For many of them, this service exacted the ultimate price.
When the SS Mendi was rammed by a larger cargo ship in the pitch black night and thick fog at five o’clock in the morning of the 21st of February, it ripped a gaping hole in her starboard side. The ship was doomed and sank within 20 minutes.
Many of the men on board went down with the ship, trapped below her decks. Most of those who managed to jump overboard either drowned or died from exposure in the dark, freezing waters 11 miles south of the Isle of Wight..
These were men who had never been at sea before. Few of them could swim. And here they were, thousands of miles from their families and their homes, dying for a cause for which they were not allowed to fight.
Before leaving, they were told that their service and their lives meant less than those of white enlisted soldiers, but still they volunteered. They chose to serve alongside troops who would be remembered as heroes while they would be left out of history.
But they did so because the cause was bigger than them. The world was in grave danger, and through their service they could help deliver us all from the march of tyranny.
The oral history of this battalion’s final moments tells of hundreds of men who met their fate with courage and dignity. Men who stood together – amaXhosa, amaSwazi, amaMpondo, Basotho – as brothers unhtil the end, singing as the ship sank beneath the waters.

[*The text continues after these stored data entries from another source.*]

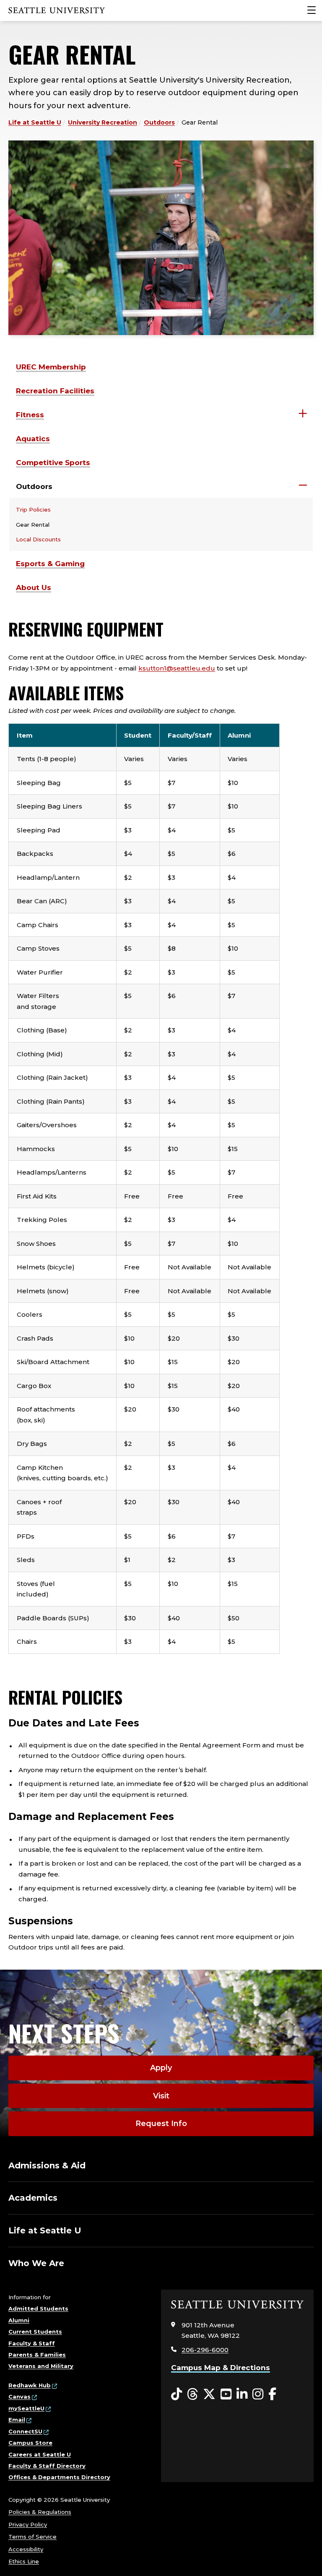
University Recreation (102, 122)
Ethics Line (23, 2561)
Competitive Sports (53, 462)
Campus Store (30, 2442)
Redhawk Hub (29, 2385)
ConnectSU (25, 2431)
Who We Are (36, 2263)
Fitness (30, 415)
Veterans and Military (40, 2366)
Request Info (161, 2123)
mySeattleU (26, 2408)
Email (16, 2419)
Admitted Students (38, 2308)
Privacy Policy (27, 2524)
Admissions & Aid (47, 2165)
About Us (33, 587)
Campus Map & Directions (220, 2367)
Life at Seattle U (34, 122)
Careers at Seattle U (39, 2454)
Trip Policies (33, 509)
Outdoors (159, 122)
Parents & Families (37, 2354)
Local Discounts (38, 539)
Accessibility (25, 2549)
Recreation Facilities (55, 391)
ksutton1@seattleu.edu (176, 668)
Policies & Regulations (39, 2511)
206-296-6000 (205, 2350)
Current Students (35, 2331)
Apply (161, 2067)
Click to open (303, 414)
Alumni (18, 2320)
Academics (32, 2198)
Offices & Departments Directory (59, 2477)
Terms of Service (32, 2536)
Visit (161, 2095)
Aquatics (33, 438)
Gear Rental (32, 524)
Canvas (19, 2396)
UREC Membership (51, 367)
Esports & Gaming (50, 563)
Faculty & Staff (31, 2343)
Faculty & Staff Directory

For almost a century, the sacrifice of these 607 black South Africans was barely recognised. They weren’t eulogised like their white counterparts; they weren’t decorated with medals and honoured with monuments. Throughout the 20th century this tragedy was all but lost in the selective writing of history.
In 2009, the UK Ministry of Defence finally declared the Mendi’s wreck site a protected war grave. Today there are memorials to the men of the SS Mendi in Britain, France and here in South Africa.
Today, a hundred years after this tragedy, we pledge that we will never forget those who sacrificed all for our freedom. Men who were not yet free themselves in the land of their birth, but who laid down their lives so that the world could be free.
We will never take their sacrifice for granted. And we will never take our own freedom for granted. We have come too far and paid too high a price – both in the brutal World Wars that ravaged the 20th century, and in our own struggle for freedom here in South Africa.
We salute the brave men of the 5th Battalion of the South African Native Labour Corps. History will remember you for the heroes you were.